What the task asks:
Output the data as it stands. Each line must match exactly.

[Stored data entries]
BEGIN

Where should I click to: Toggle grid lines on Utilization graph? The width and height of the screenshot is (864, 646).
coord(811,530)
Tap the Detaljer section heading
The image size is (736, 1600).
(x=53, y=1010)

END

Your response:
Where should I click to: Toggle grid lines on Utilization graph? The width and height of the screenshot is (864, 646).
coord(811,530)
Tap the Detaljer section heading
The image size is (736, 1600).
(x=53, y=1010)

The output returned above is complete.